I think that all current staking designs of major assets which are basically all derivatives of the Cosmos hot tub in Mexico design which was all created via thought experiments.

We should start with empirical reasoning about these systems based on what we have.

  1. Empirically there is a substantial limit on users willingness to hold LSTs. Market making on LSTs is underserved especially because the main venues are defi. Incorporation of LSTs in DeFI has under performed expectations.

  2. Incremental yields do seem to matter to some marginal buyers. Evidence from SIMD-228, ATOM etc. Staking yields are very well distributed and widely perceived as low risk. There have been few slashing events in the last 5 years. Defi yields are more complex to access and reason about.

  3. Short term censorship resistance. We have some examples. SUI Cetus exploit, Thorchain validator rotations during periods of increased DPRK activity. Solana sandwhich attacks. I generally feel like we pay way to much for short term CR properties that could be achieved with a wider pool of nodes with FOCIL type designs.

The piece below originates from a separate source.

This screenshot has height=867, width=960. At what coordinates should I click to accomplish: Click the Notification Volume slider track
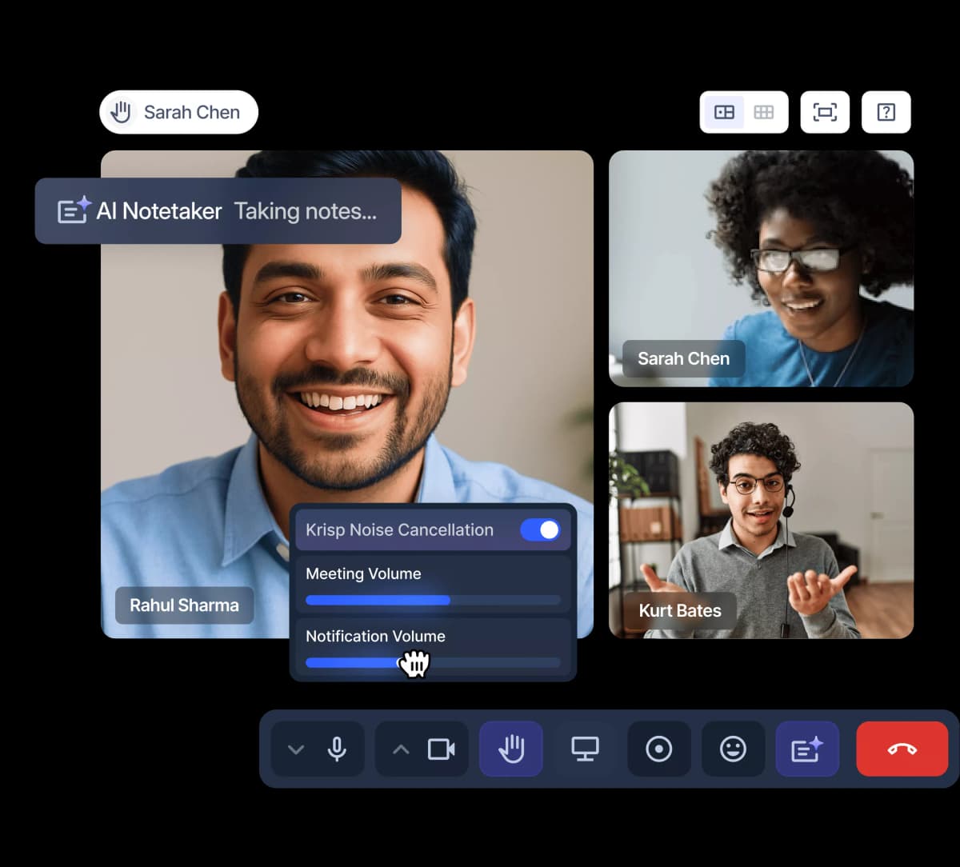pos(480,662)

all proof of stake systems are under pressure from co-located/ single sequencer systems.

4 Likes

While I don’t disagree, I wouldn’t over-index on this. Indeed, in the OP I said that in a sufficiently mature system we should expect bonding and LST rates to tend towards 100%. Current systems are far from that level of maturity.

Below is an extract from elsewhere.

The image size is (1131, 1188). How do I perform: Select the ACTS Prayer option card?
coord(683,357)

Possible explanations are things like smart contract risk and dual-governance risk, and general friction when dealing with LSTs, as you mentioned. The nice thing about the proposed change here is that…there’s no friction or smart contract risk. There’s just one token, and its ticker is $TIA.

Agreed, and all this paying has shown to not actually guarantee short-term censorship resistance, for some definition of “short.” MCP is the way to get censorship resistance, and that can be built on top of this proposal separately.

3 Likes

Quite a mindblowing post. It’s an elegant solution to so many token-economic problems simultaneously that seems obvious once you see it:

  • eliminates the need to overpay for security with high inflation
  • establishes a clear mechanism to distribute protocol revenue
  • eliminates the complexities and risks of LSTs, including competition with DeFi yield and LST monopolization

The one part I’m least sure of is the PoG mechanism. Offchain governance to establish the validator set sounds like it could be extremely messy. At the same time I see all the problems with trying to do this via an onchain process or with a second token. Maybe it’s simply that we need to better define what this offchain governance process should be. Any more concrete ideas here?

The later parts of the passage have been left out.